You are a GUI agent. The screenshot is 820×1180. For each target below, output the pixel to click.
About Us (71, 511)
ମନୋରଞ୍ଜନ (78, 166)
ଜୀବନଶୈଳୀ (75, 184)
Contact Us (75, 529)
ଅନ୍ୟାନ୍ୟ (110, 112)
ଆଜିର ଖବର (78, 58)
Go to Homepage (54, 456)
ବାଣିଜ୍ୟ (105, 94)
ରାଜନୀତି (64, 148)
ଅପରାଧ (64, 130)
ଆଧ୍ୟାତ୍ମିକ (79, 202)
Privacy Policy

■ Task to complete: Transcribe the listing so that each line matches exactly.

■ Answer space:
You are a GUI agent. The screenshot is 820×1180. For each target below, output the pixel to click.
About Us (71, 511)
ମନୋରଞ୍ଜନ (78, 166)
ଜୀବନଶୈଳୀ (75, 184)
Contact Us (75, 529)
ଅନ୍ୟାନ୍ୟ (110, 112)
ଆଜିର ଖବର (78, 58)
Go to Homepage (54, 456)
ବାଣିଜ୍ୟ (105, 94)
ରାଜନୀତି (64, 148)
ଅପରାଧ (64, 130)
ଆଧ୍ୟାତ୍ମିକ (79, 202)
Privacy Policy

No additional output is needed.